Writing Ideas - New Novel, part 448, Choices Scene Development Creativity and Entertainment in Scenes Developing the Rising Action

2 July 2015, Writing Ideas - New Novel, part 448, Choices Scene Development Creativity and Entertainment in Scenes Developing the Rising Action

Announcement: Delay, my new novels can be seen on the internet, but the publisher has delayed all their fiction output due to the economy.  I'll keep you informed.  More information can be found at  Check out my novels--I think you'll really enjoy them.

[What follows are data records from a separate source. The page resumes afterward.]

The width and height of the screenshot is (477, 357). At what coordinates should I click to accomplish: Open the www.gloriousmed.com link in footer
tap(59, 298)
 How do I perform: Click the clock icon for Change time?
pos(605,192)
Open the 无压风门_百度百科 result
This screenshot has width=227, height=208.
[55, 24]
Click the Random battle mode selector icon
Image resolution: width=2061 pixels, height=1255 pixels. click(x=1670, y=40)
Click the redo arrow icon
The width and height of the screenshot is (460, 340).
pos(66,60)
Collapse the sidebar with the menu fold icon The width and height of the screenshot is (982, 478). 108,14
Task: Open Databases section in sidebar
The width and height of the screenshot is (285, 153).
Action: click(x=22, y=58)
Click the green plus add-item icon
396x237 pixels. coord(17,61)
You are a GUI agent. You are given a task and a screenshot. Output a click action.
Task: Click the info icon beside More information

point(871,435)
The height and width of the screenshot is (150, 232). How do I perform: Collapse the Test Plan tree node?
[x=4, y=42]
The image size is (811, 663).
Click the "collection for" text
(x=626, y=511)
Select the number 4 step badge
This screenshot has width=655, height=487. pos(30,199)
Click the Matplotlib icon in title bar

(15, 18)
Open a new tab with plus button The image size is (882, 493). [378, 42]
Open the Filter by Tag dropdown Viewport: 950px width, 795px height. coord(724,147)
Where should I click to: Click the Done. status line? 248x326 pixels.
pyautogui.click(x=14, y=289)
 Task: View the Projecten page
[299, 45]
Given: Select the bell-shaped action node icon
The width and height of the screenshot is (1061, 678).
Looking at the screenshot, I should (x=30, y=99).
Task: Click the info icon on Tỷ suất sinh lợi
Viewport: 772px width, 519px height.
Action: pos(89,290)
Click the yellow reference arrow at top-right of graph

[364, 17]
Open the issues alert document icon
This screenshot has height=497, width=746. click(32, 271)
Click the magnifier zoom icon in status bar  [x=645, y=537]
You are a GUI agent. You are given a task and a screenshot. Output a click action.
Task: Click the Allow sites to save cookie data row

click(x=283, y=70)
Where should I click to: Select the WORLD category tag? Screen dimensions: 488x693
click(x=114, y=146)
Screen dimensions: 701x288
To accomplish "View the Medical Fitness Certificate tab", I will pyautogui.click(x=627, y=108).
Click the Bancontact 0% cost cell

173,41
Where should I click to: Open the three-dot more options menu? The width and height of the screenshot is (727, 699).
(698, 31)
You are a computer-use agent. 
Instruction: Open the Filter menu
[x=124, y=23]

Introduction: I wrote the novel Aksinya: Enchantment and the Daemon. This was my 21st novel and through this blog, I gave you the entire novel in installments that included commentary on the writing. In the commentary, in addition to other general information on writing, I explained, how the novel was constructed, the metaphors and symbols in it, the writing techniques and tricks I used, and the way I built the scenes. You can look back through this blog and read the entire novel beginning with

I'm using this novel as an example of how I produce, market, and eventually (we hope) get a novel published. I'll keep you informed along the way.

Today's Blog: To see the steps in the publication process, visit my writing website and select "production schedule," you will be sent to

The four plus one basic rules I employ when writing:

1. Don't confuse your readers.
2. Entertain your readers.
3. Ground your readers in the writing.
4. Don't show (or tell) everything.
5. Immerse yourself in the world of your writing.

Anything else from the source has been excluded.